Милый мой Толяша, прости, что не сейчас написал тебе ответ. Я рассудил, что лучше будет, если письмо придет к тебе в Училище (где, может бьггь, тебя рассеет), чем в вихре масленицы. Отвечаю на твое письмо от 22 января, которое я получил 31-го. Хорош Апухтин! (Анатолий Чайковский писал: «Апухтин уверяет меня, что ты писал ему, будто бы я веду себя относительно тебя очень худо. Сначала, без сомнения, я не поверил ему, но потом он так убедительно говорил, что я начал немножко верить ему, хотя не вижу причины такого обо мне мнения».) Касательно преследующей тебя мысли о ничтожестве и бесполезности, советую тебе эти глупости отбросить.

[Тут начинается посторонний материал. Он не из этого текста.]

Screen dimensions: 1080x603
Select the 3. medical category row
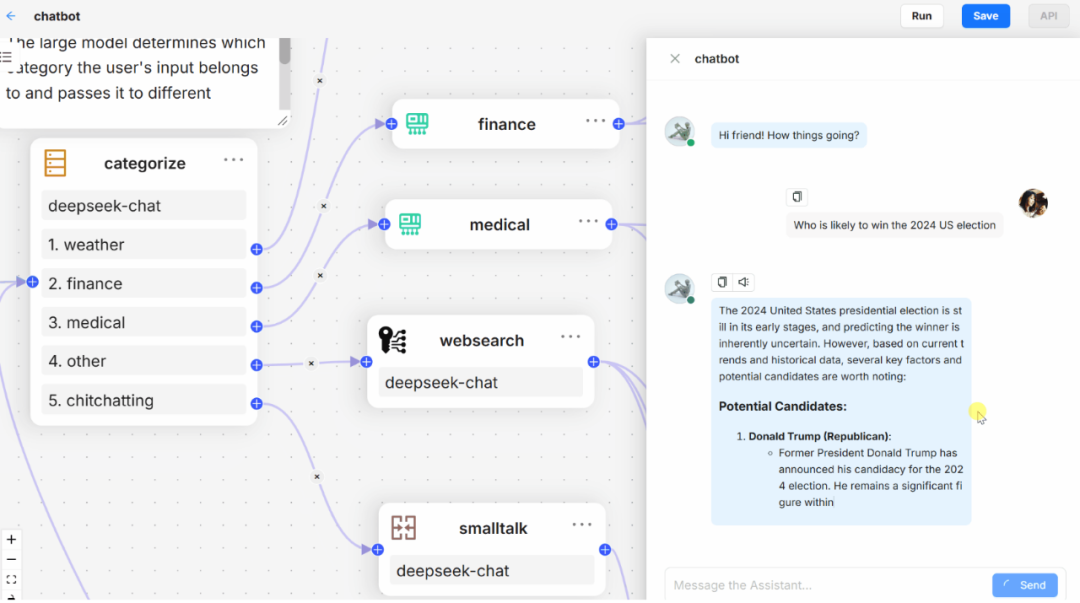[x=143, y=323]
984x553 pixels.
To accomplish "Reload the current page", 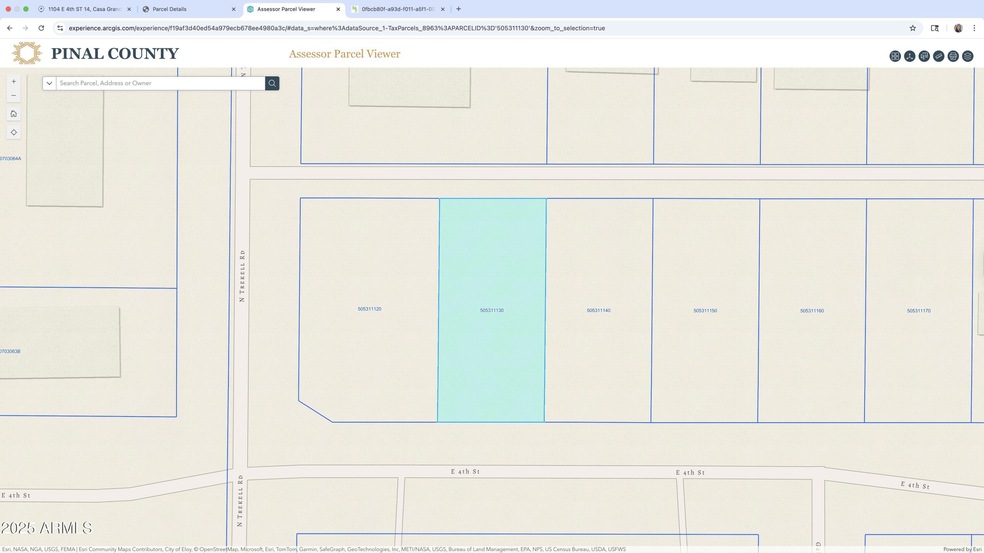I will point(40,28).

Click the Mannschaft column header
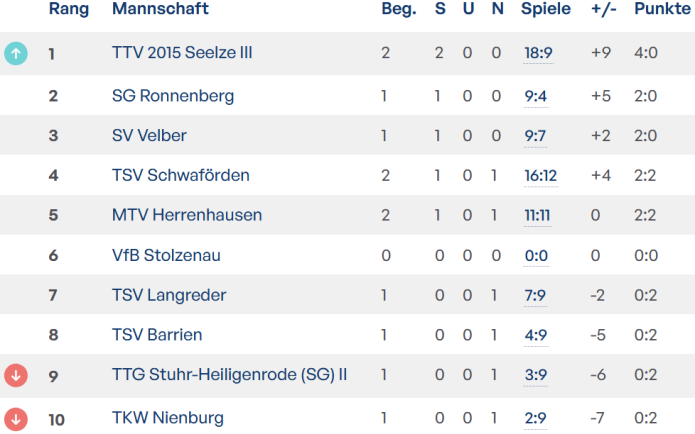click(160, 9)
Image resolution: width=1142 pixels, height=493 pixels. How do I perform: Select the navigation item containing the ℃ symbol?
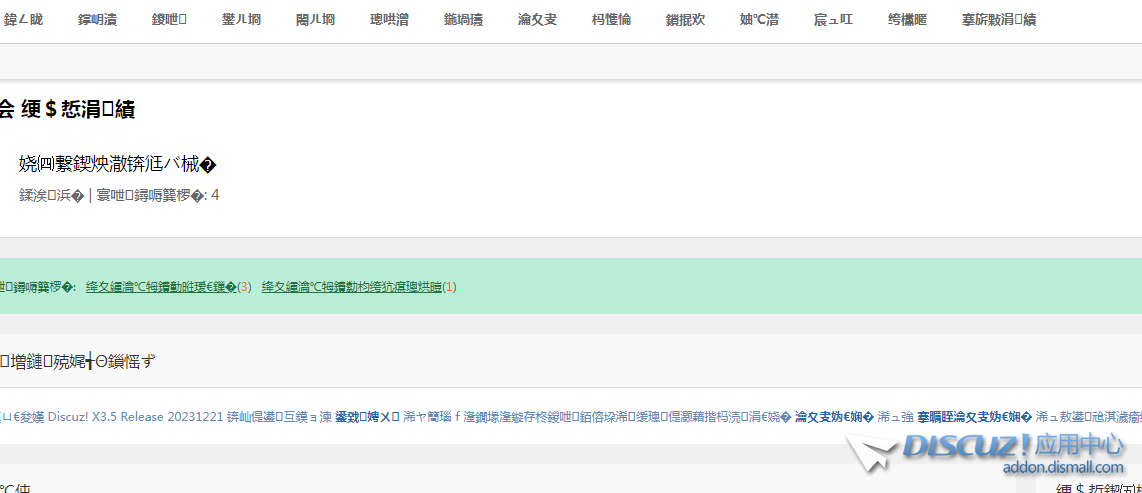(x=759, y=20)
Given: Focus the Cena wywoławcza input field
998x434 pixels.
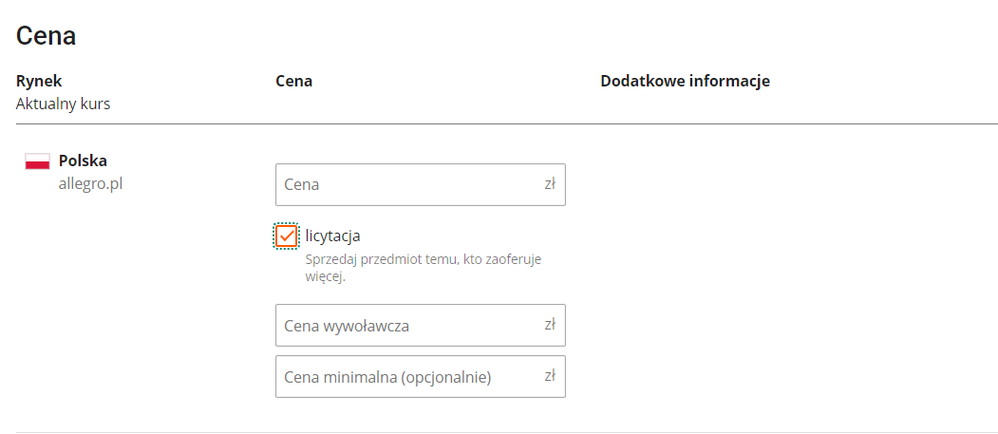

Юношам в 16 лет не годится тратить время на обдумывание и оценивание своей будущей деятельности. Ты должен только стараться, чтобы настоящее было привлекательно и таково, чтобы собою (т. е. 16-летним Толей) быть довольным. А для этого нужно: 1) трудиться, трудиться, трудиться и избегать праздности, чтобы быть готовым переносить труд впоследствии; 2) очень много читать; 3) быть относительно себя, как можно скромнее, т. е., сознавая себя не дураком, не воображать по этому самому, что все остальные дураки, и что какое-то сверхъестественное влияние мешает толпе распознать твои таланты и умственные способности. Вообще приготовляться быть обыкновенным, хорошим человеком, а не гением, для которого закон не писан; 4) Не увлекаться желанием нравиться и пленять. В отношениях с товарищами (а это пока, в училище, очень важно) быть не слишком гордым, но и не заискивающим дружбы; с теми же, которые тебя не любят или обращаются небрежно, воздавать тою же монетой, но не доводить себя до сентиментальных ссор и столь же сентиментальных примирений; 5) Не смущаться неудачами, как-то дурными баллами, несправедливостями Ш., беснованиями Языкова, юродствами Г. и А. и т. п. Все это, в сравнении с тем, что будет в жизни после выпуска — совершеннейшие пустяки. Я желал бы, чтобы ты был первым в классе, но хоть бы ты был последним — в глубине души я бы не сердился на тебя, если бы только знал, что это произошло не от лени. Дурной правовед может быть, тем не менее, отличным человеком; 6) Но главное, главное, много не воображать о себе и готовить себя к участи обыкновенного смертного. Ты говоришь, что быть чиновником непривлекательно. А я тебе скажу, что знаю кучу даровитейших людей и умнейших, проведших всю жизнь в департаменте и не воображавших себя непризнанными гениями, а потому счастливых. Примеры — Адамов, Маслов и другие.
Масленицу всю я просидел безвыходно дома. Много писал и читал. Радуюсь, что великий пост близко: я его считаю преддверием весны и лета. О лете мечтаю с наслаждением, конечно, намереваясь провести его с тобой у Саши. Целую тебя много раз, поцелуй Модю.